You can see in this chart that the server will process the game state every frame. It is likely in my case that parts of the game state, such as physics can simply be simulated within blender, for otherwise it just incurs processing time using Python, which is less than likely to be efficient. As the server updates the game state, it will first check for user input. If this is the case, it will update the events stored on the user’s game state.
The second game-state update will affect the entire game. This update would run every frame, and update the game including the changes incurred through user input. This would process event driven updates as well as server-side AI.



Authoritative Server Responsibility Model
Within an authoritative server - client model, there are certain elements to the game that belong purely to the server (they are only calculated on the server), whilst some are only calculated on the client.

  • Server Side Data
    Typically server-side calculation involves critical data, which must not differ between clients, and the server wishes to prevent from cheating by spoofing.
  • Client Side Data
    Client side data can involve trivial or insignificant details, such as particles, bullet trails, which are not required to be exact for the game to continue - they don’t modify the game dynamic.


Lag Compensation Techniques
Due to the inherent nature of the authoritative server architecture, the client must be able to predict or continue the previous game state for a limited period into the future. This is due to the time difference (or latency) of the connection between Client -> Server -> Client.
Here is a visualisation of this delay:

  • Client-side Extrapolation
    As aforementioned, Client Side Prediction is key to creating the illusion of a low latency connection.
    It allows the client to predict a future game state based upon previous game states - using extrapolation.
    Client Side Extrapolation is useful as it hides the update period between a client sending data, and receiving data for the game state. It can only be used in a limited scope, because as inputs are unreliable from the clients, predictions are rarely accurate.
    Due to this inaccuracy of prediction, the game state on the server and on the client will likely differ. Therefore, to avoid jerk-like transitions between predicted and server game state, the client will determine how close the server game state is to the client prediction, and use it within an error margin - but it will interpolate the client’s prediction towards the server’s game state, to avoid the two states becoming completely desynchronized.
    This is used for entities that aren’t controlled by the client - such as NPCs, and other players. This extrapolation often uses linear interpolation - taking the change in a value, dividing by the time taken for the change to occur, which returns a delta, and then extrapolating that delta multiplying it by the elapsed time since the last packet, and adding to the data of the last packet:


  • Input Prediciton
    As mentioned in Valve’s Article, Input prediction allows the client to simulate (predict) the effects of its inputs before the server confirms their legitimacy. The design of this model means that if a client were to press a key, for example a movement key, they wouldn’t see a response on screen until the server received the input, processed it and replied. This could take a few hundred milliseconds, which to the player is unnerving and causes issues with playing. So, predicting the output of a key before it is confirmed, we can reduce the apparent lack of response.

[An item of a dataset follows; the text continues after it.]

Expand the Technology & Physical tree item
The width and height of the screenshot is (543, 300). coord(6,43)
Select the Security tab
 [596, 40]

Because we want to make sure that little damage to the game state is done if a client is cheating, we limit the input prediction to that of the local player’s attributes - movement and potentially shooting.

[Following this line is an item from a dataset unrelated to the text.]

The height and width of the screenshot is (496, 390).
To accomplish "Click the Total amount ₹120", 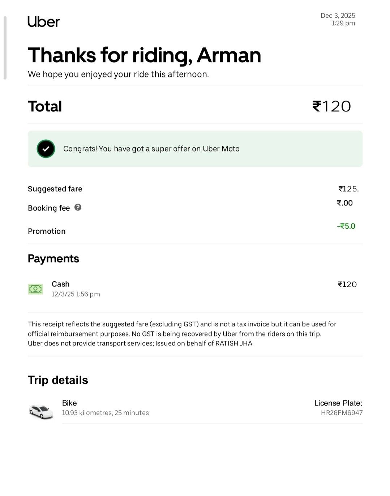I will pos(331,106).
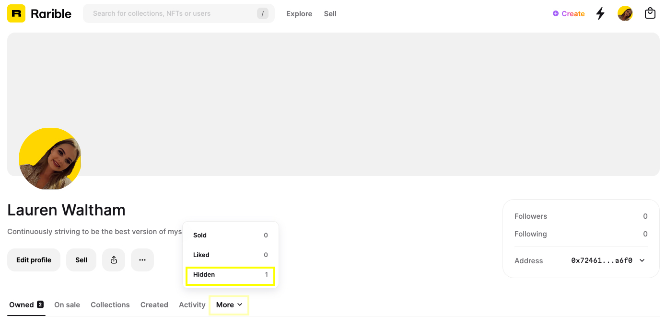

To predict a gamestate is relatively easy, though it requires moving away from a totally dumb client, and therefore moves away from a centralised logic-based approach. After informing the server of the client’s input events, the client will predict the outcome of the input based upon the client’s current GameState. Typically, this should be acceptable if the client’s game state is relatively new. For example, a doorway is unlikely to move during the course of a game, so a client will most likely be able to move through it, however an enemy with a weapon could shoot the client before it is aware of it, and thus the input events are likely to be rendered ‘invalid’.

When the client receives a game state, it will already be old due to the latency between the server and client. The input events would also be old relative to the server, but the server is able to calculate the inputs based upon the gamestate at the time of transmission - looking back into previous gamestates at the same time stamp as the input packet (assuming the server and client times are synchronised).

In order to determine whether a prediction should be corrected, the client will compare the outcome of the prediction with the server game state update. In this event, one can use time stamps, or input ids - stamp the events sent to the server with an id, which the server appends to the new game state packet. The client checks to see whether the predicted outcome for input X is equal to the server state for input X. This technique would allow for stacking of input predictions - where by two different inputs are sent to the server, and the client predicts upon each valid one, e.g:

This is used for the local player.

  • Rewind Time
    This method I believe is used by Valve’s Source engine. Essentially it moves players and other objects subject to hit-detection back to the point where they were at the time the player issued the command (such as shoot) according to the server game state). Because the Client and Server Game States should be very similar, the server will position the players at the positions that they were at the time of the event for the client, and they should match similar states to that of what the client saw them to be.
    However using this method for the same example; shooting, client and server hit-boxes won’t exactly match because of small precision errors in time measurement. Even a small difference of a few milliseconds can cause an error of several inches (in game) for fast-moving objects.
    But it reduces the effect of latency; as a client’s packet is on its way through the network, the server continues to simulate the world, and the target might have moved to a different position, which may not register a hit which the client saw on its screen.
    Here is a video that documents the advantages and disadvantages

Socket polling

  • Recvfrom can poll the socket buffer and return only one packet.
  • With a frame rate of 60 times per second, the logic ticks at 60 times per second.
  • This means the socket is polled max 60 times per second
  • With more than 5 clients, this means (assuming each client sends a packet one after the other), the max packets processed per second 60 / 5 which is 11.
  • However, the clients may send on the same frame, so they are added to a buffer.
  • This means that the next frame, an old packet is read. - This causes delay, as new packets are temporarily ignored
  • This gets worse with increase in clients, as more data has to be buffered

To overcome this there are two solutions:
1)Set the logic tick rate to a higher figure, executing more logic ticks per second
2)Poll the socket until a socket.error Exception occurs, indicating an empty socket buffer
Solution 2, Poll the socket until a socket.error Exception is arguably a more efficient one than that of Solution 1, because it handles all received data during the frame it was received, and not during successive ticks (afterwards).
It will increase the apparent logic profile, (A case of distributed handling against accurate processing) but this method will provide more accurate data with large numbers of clients.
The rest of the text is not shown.